Seit 1994 gewinnt Lukaschenko angeblich alle Wahlen mit 80 Prozent, diesmal war der Betrug zu offenkundig. Bei der weißrussischen Revolution handelt es sich um eine spontane Revolte. Die proeuropäischen Oppositionsgruppen, die aus der Weißrussischen Volksfront des demokratischen Umbruchs entstanden sind, sind schwach. Die Allianz um die neue Oppositionsführerin Swetlana Tichanowskaja hat außer der Forderung nach freien Wahlen kein Programm. Die vagen Ziele sind Stärke und Schwäche zugleich. Auf die Dauer kann Putin eine echte Liberalisierung beim Nachbarn nicht zulassen. Zu groß wäre die Beispielwirkung für das eigene Volk. Die begrenzten Ziele der tonangebenden Oppositionellen erlauben es Moskau von Dialog für Weißrussland zu sprechen, der in Russland den Regimekritikern um Nawalny verweigert wird.

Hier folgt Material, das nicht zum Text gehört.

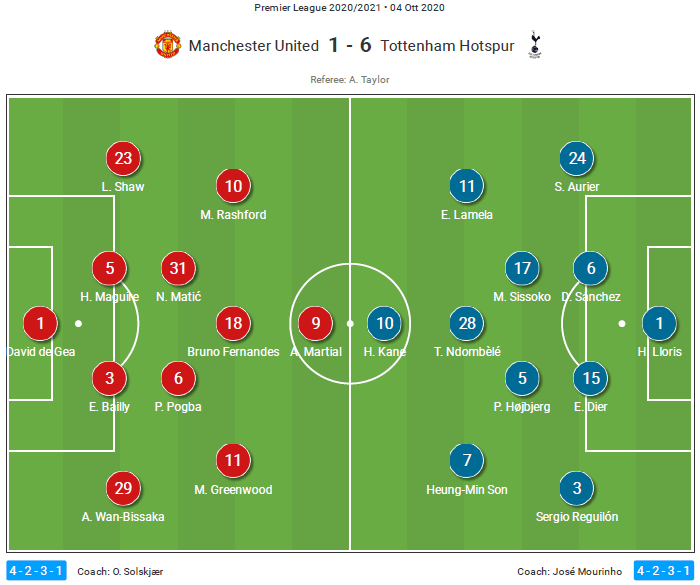
Task: Select blue marker 3 Sergio Reguilón
Action: pos(577,488)
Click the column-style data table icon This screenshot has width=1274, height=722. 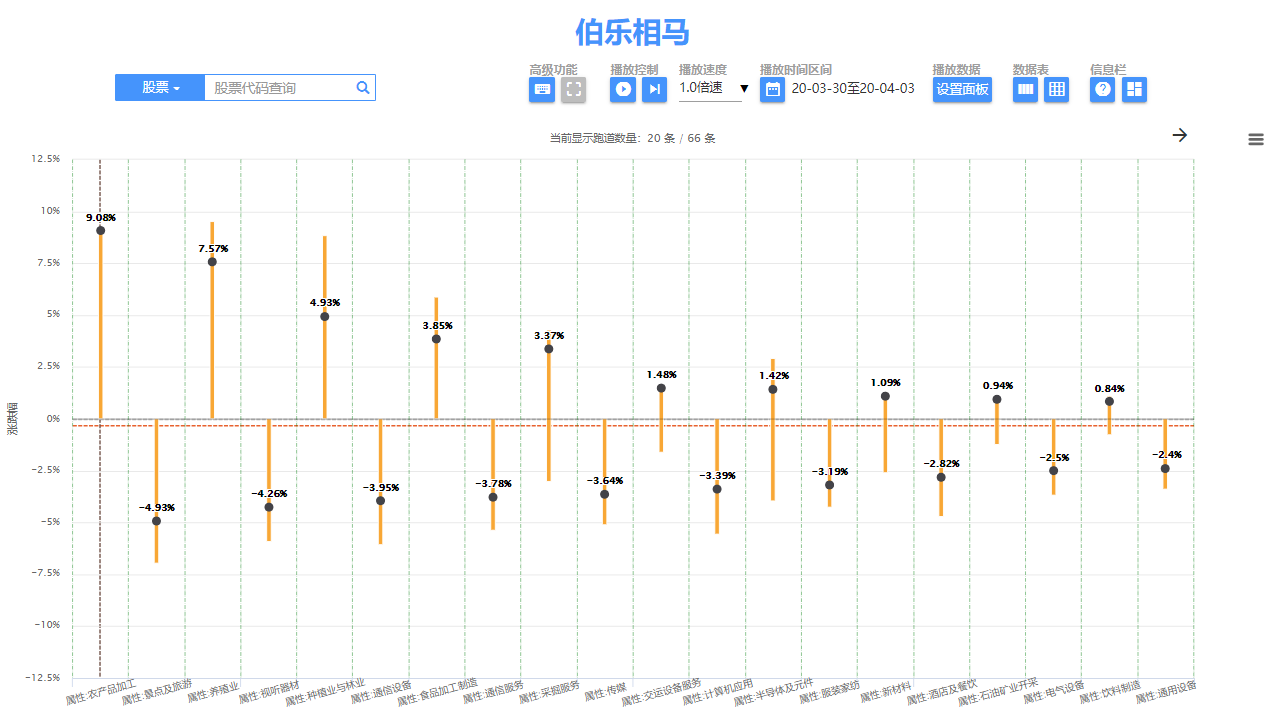tap(1025, 90)
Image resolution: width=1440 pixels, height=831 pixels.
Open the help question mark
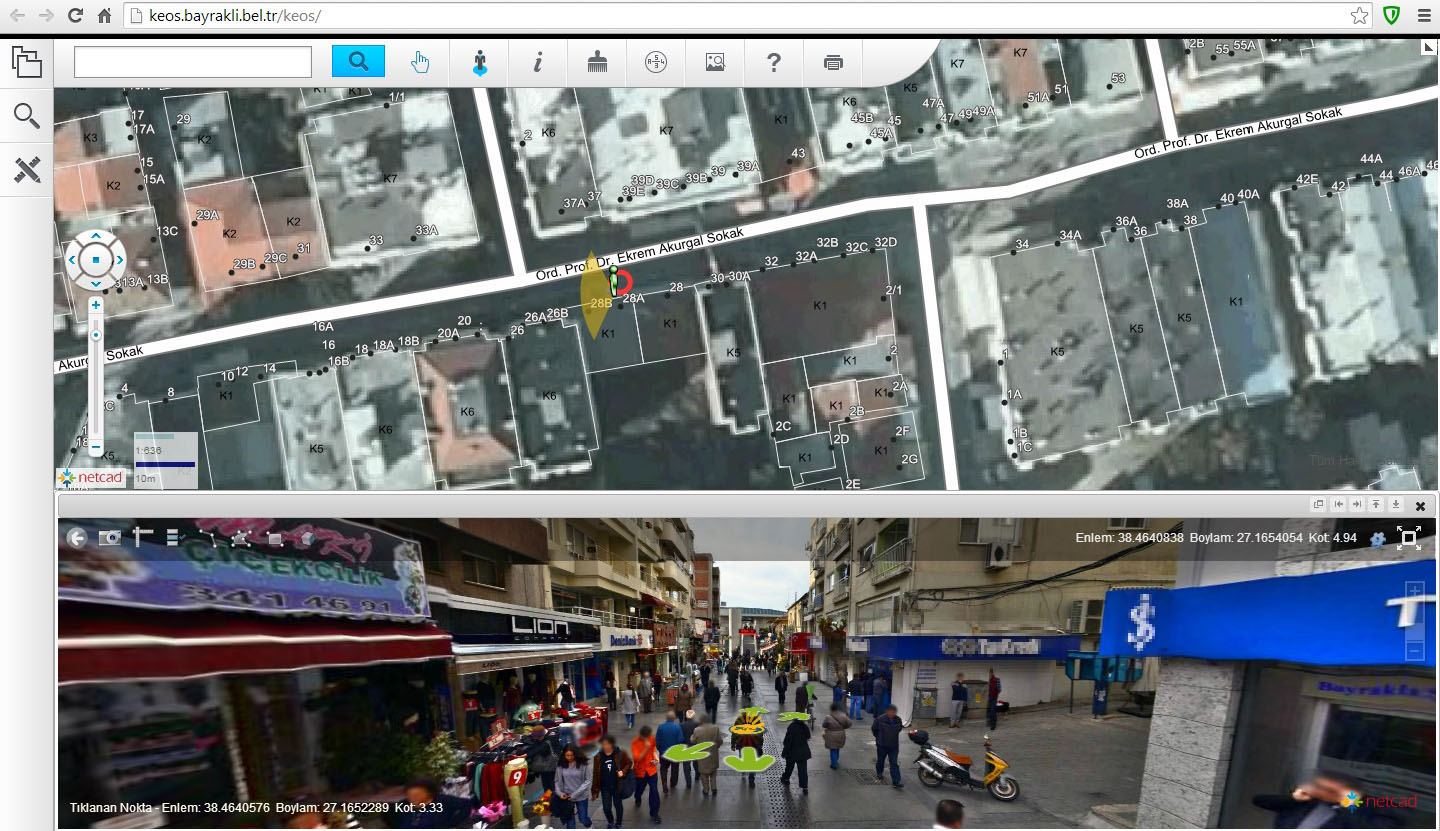point(773,62)
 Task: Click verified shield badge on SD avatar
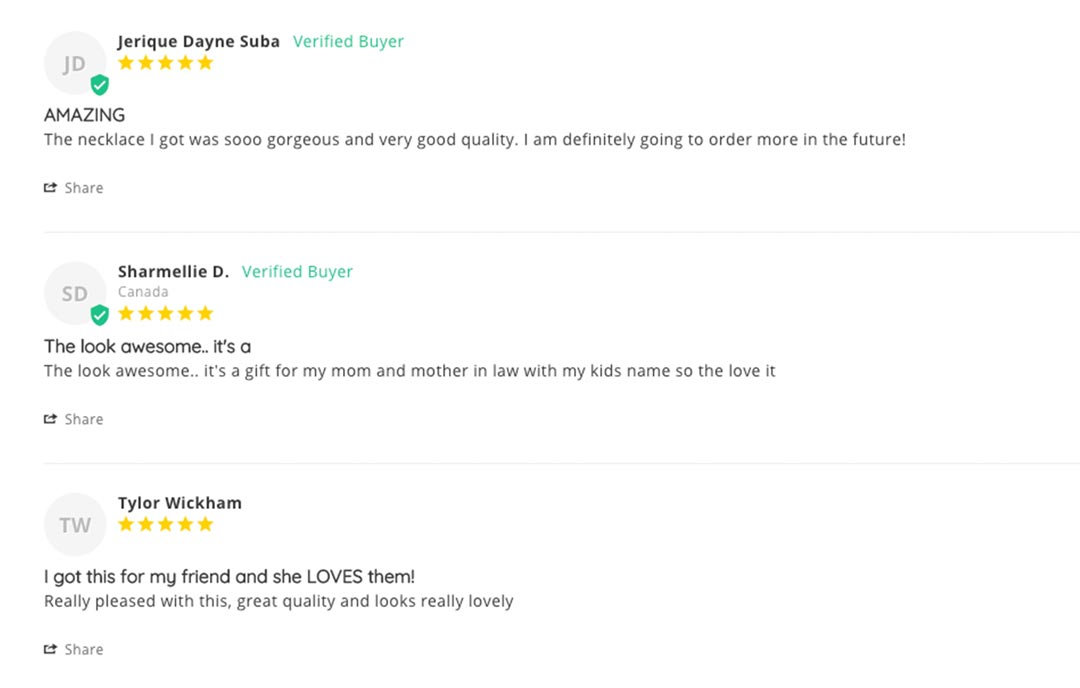point(100,315)
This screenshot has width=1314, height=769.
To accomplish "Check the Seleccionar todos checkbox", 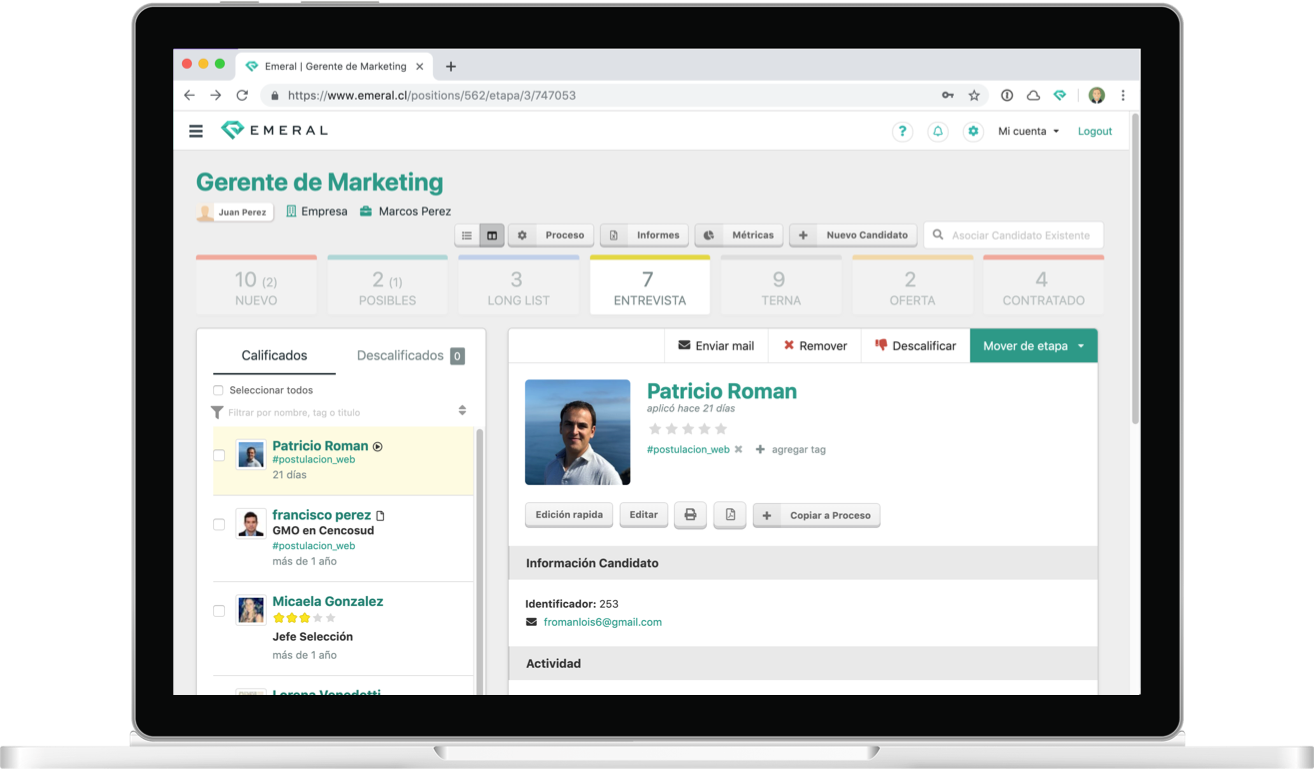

Sein politisches Engagement hatte Alexej Nawalny einst in der teils linksliberal, teils grün engagierten Partei Jabloko begonnen. Politische Positionen wurden in der Umbruchzeit oft und rasch gewechselt. Nawalny trat als russischer Nationalist auf, er wollte ein nationalistischer Demokrat sein. Der Kampf gegen die Korruption machte ihn zum Volkshelden. Der Verdacht, dass er vergiftet wurde, mobilisiert die Opposition. Die kremltreue Presse repliziert mit einer Verleumdungskampagne. Kombiniert mit Covid 19 und einer angeschlagenen Wirtschaft wächst in Russland eine explosive Mischung.

ZUSATZTEXT
2013 erzielte Nawalny bei den Bürgermeisterwahlen in Moskau 27 Prozent. Nach Demonstrationen war er mehrere Wochen in Haft. Gegen Zuwanderer agitierte er mit nationalistischen Parolen. Die Annexion der Krim lehnte Nawalny jedoch ab. Sein Fonds zur Korruptionsbekämpfung ist in vielen Regionen aktiv.